Dr Maw said serial presenters with alcohol and drug issues were a serious issue.
“There are a significant number of patients who came into the emergency department intoxicated, drug-affected, or both, very regularly,” he said.
“We have one or two patients who come in most days with presentations related to alcohol and drugs.
“We had one patient who came in one or twice every day for three months intoxicated, with altered levels of consciousness bordering on intubation.
“He would tend to wake up quite aggressive so in addition to the high level of medical and nursing care he needed, we also needed a security presence to keep the environment around him safe.
“This patient took up a huge amount of resources and time every day and that’s the problem we have with patients who come in very intoxicated.
“There’s assessment, sometimes sedation, imaging, blood work, security is involved, and someone who is short of breath, for example, is waiting for me while I’m treating a patient whose presenting complaint was self-inflicted.
“The costs are enormous.”
Dr Maw said while he was often frustrated by alcohol and drug-affected patients, he never judged.
“It’s not my job to judge. As a doctor, it’s my job to help and heal,” he said.

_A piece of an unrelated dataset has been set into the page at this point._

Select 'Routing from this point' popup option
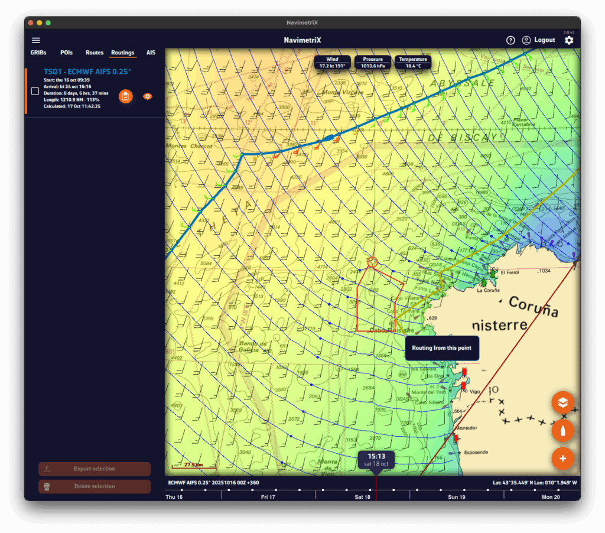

“It doesn’t achieve anything to approach a patient with anything other than a plan to get them well.”
Dr Maw said he had worked many shifts in emergency where his only patients were those affected by drugs and alcohol.
As a senior emergency physician, he can be called on intubate a patient or manage a polytrauma caused by intoxication, overdose, or both.
“The frustration in this, is that it is so avoidable,” he said.
Dr Maw said alcohol and drug-affected patients were an issue everywhere he’s ever worked.
“In north-east England, where I come from, it’s far, far worse,” he said.
“I don’t have the solution, I don’t think anyone does, but my strong advice to the community is look after yourself and look after each other,” he said.
“We will always quite literally roll with the punches, but I ask people to reconsider the decision to drink to excess or inject ice.
“The consequences can be staggering for you, your community, and for hospitals like ours where we need and want to look after sick people.
“We will always look after you, CT your head, and stitch you up but we’d really rather that you were smart enough to understand the risks of drugs and alcohol and avoid them for both your own sake and for ours."